Results 1 to 8 of 8
  1. #1
    Join Date
    Aug 2003
    Posts
    111

    Unanswered: Query Constructed as a String

    Hi all

    I have the following store procedure that finds duplicates based on 3 conditions, names (there maybe multiple names), initiation_names (something that yoga people uses), and proofs of identity. the procedure will return a refcursor which returns a table of 5 columns, these columns are weighted and which includes id of the duplicate found ,the type of duplicate found as well as a similarity index showing how simiar the duplicates are.

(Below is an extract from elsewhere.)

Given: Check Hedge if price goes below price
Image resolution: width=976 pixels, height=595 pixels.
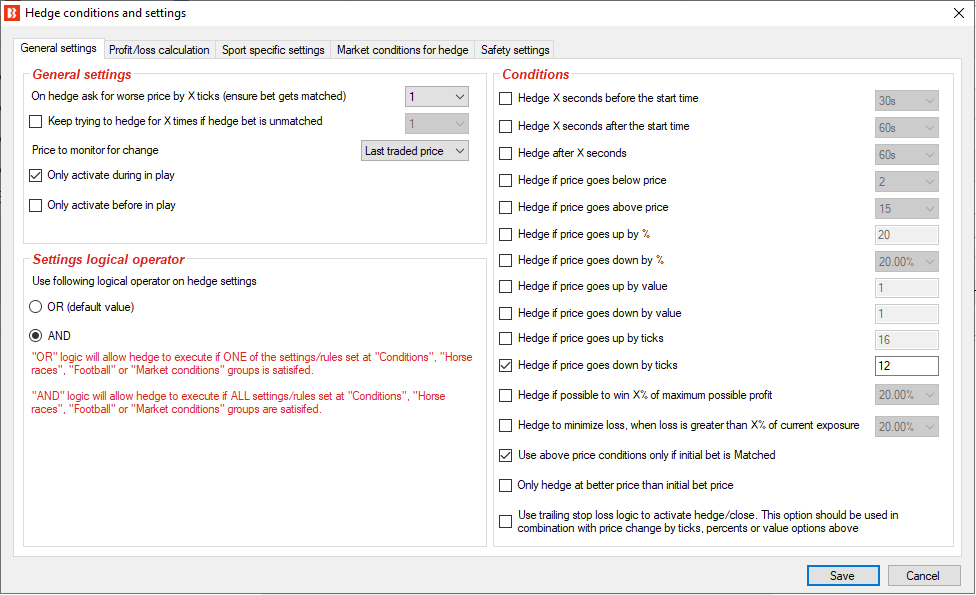Looking at the screenshot, I should [x=505, y=180].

    The procedure works fine. But we wanted more out of the procedure. Whenever a new identity(person) is entered into the database, a name or several names of this person is entered into the database. Our procedure is suppose to find out whether there is already a record of this person in the database, now because of spelling mistakes, these names duplicates may never be found based on names. For example, if the person's name is "james mcdonald" and if it's entered as "james mc donald" or "james mc'donald", the current procedure has no way of telling this because the checking is done as follows

    SELECT ....
    WHERE
    NAMES.FIRST_NAME IN (first_name_in)
    AND NAMES.LAST_NAME IN (last_name_in) ...

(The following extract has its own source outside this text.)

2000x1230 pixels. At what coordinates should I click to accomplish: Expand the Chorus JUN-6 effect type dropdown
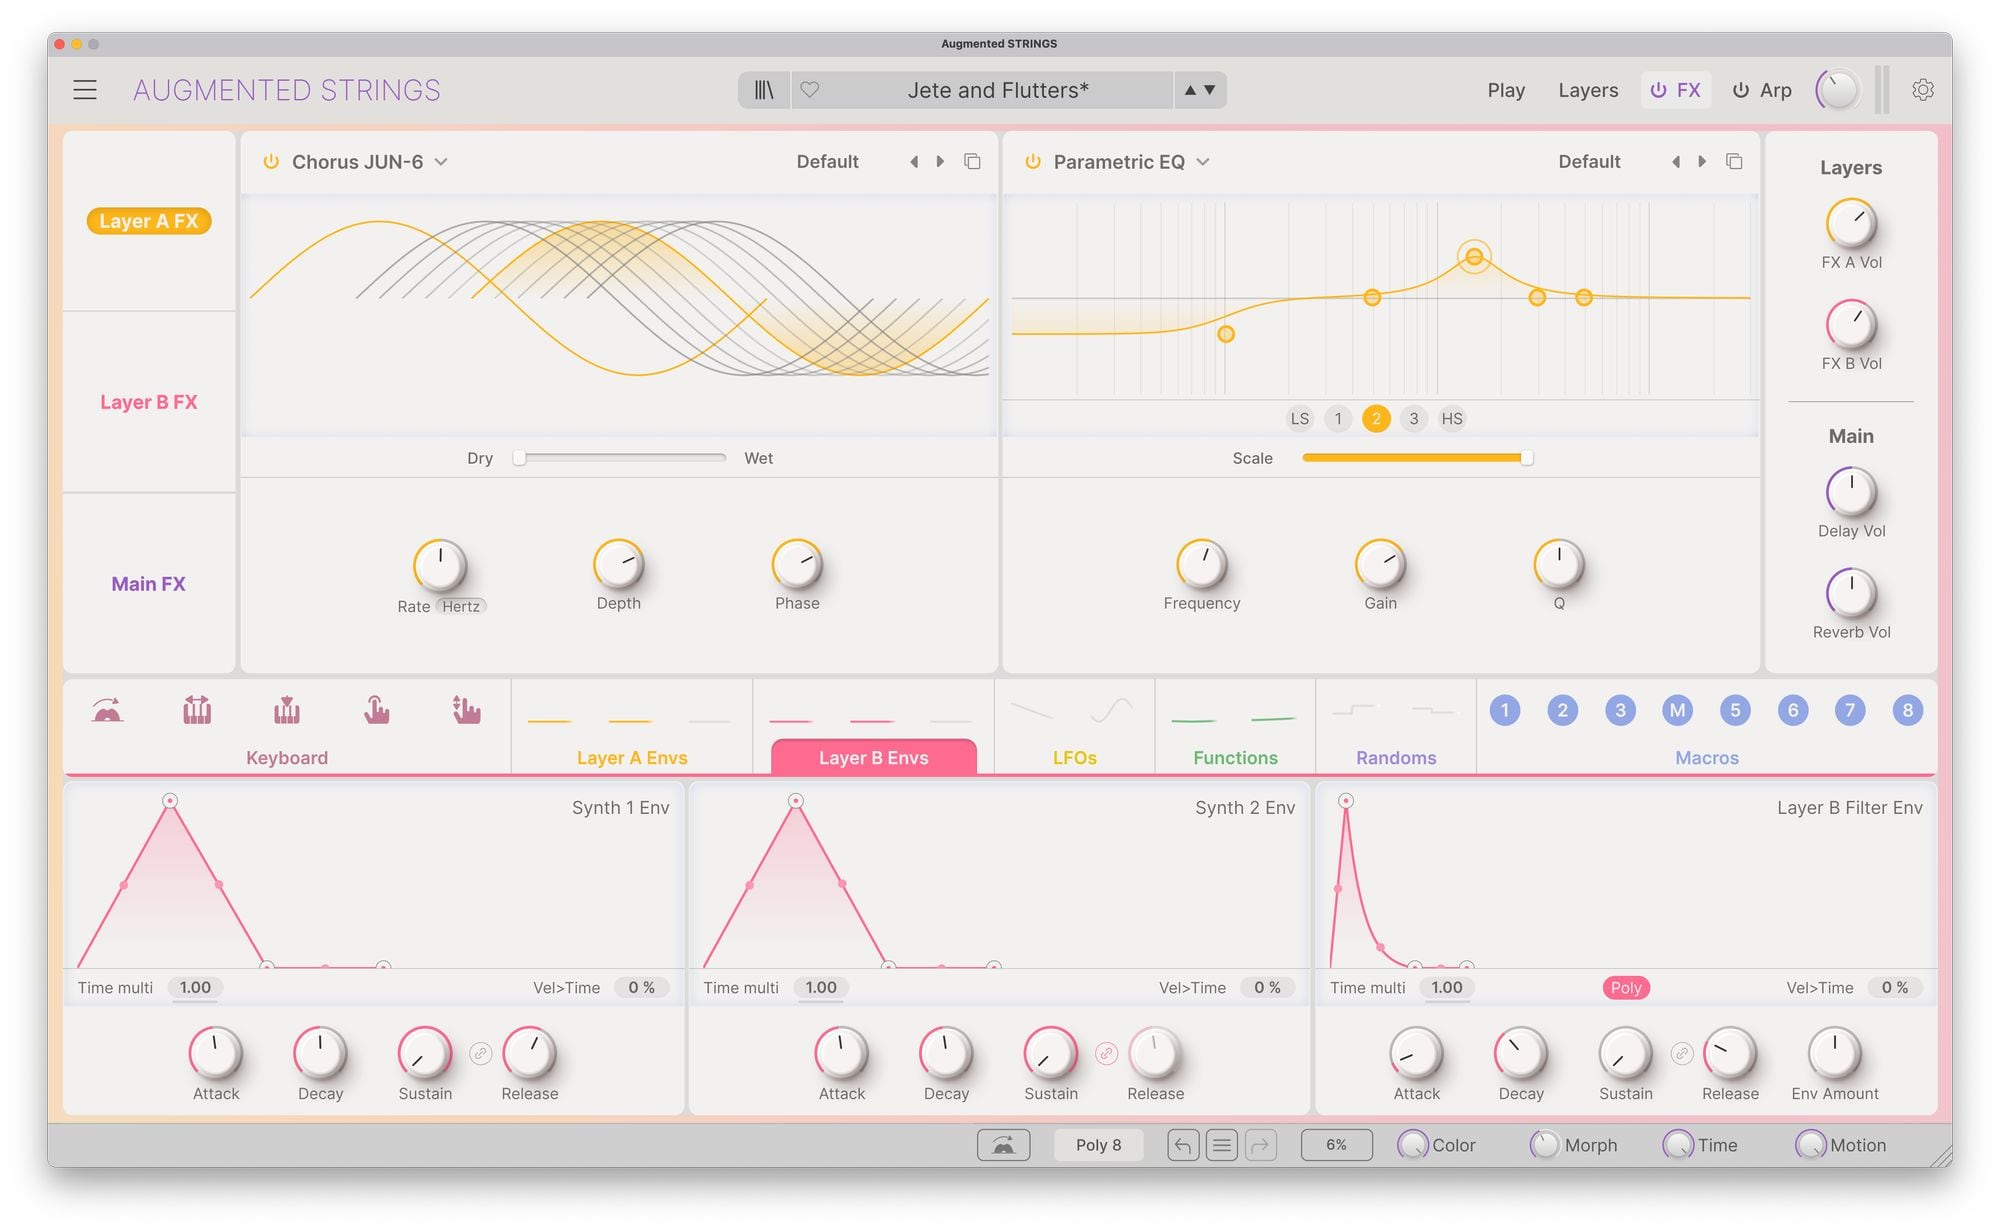coord(441,162)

    There are 2 things worth mentioning, because i am working with a list of names rather than a single name, I had to use "IN", this also means the query needs to be constructed as a string before it is executed using

    open duplicates_out for the_sql_query_string;

    Does any one have any suggestion of how duplicate checking maybe done in such a way that it will be able to find duplicates even if there are minor spelling mistakes. we have tried soundex in oracle but that didn't work too well. The only other simple way that i can think of which doesn't cover spelling mistake in general checks for whether there are extra spaces or single quotes used. what i need to do essentially is to change the following

    SELECT ....
    WHERE
    NAMES.FIRST_NAME IN (first_name_in)
    AND NAMES.LAST_NAME IN (last_name_in) ...

    to something like

    SELECT ....
    WHERE
    replace(replace(NAMES.FIRSTNAME, ''', ''),' ', '') IN (first_name_in)
    AND replace(replace(NAMES.LAST_NAME, ''', ''),' ', '') IN (last_name_in) ...

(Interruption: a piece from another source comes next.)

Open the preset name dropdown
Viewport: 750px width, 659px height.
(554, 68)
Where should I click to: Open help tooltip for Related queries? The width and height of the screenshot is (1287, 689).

    remember however because my query needs to be constructed as a string, when i have " replace(replace(NAMES.FIRSTNAME, ''', ''),' ', '') " which has single quotes, it breaks the string and the procedure won't compile. So the question is really, how do i construct a string that has single quotes in the string itself.

    Cheers
    James

    If you need to have a look at how i constructed my query string, it's as follows. The following procedure works.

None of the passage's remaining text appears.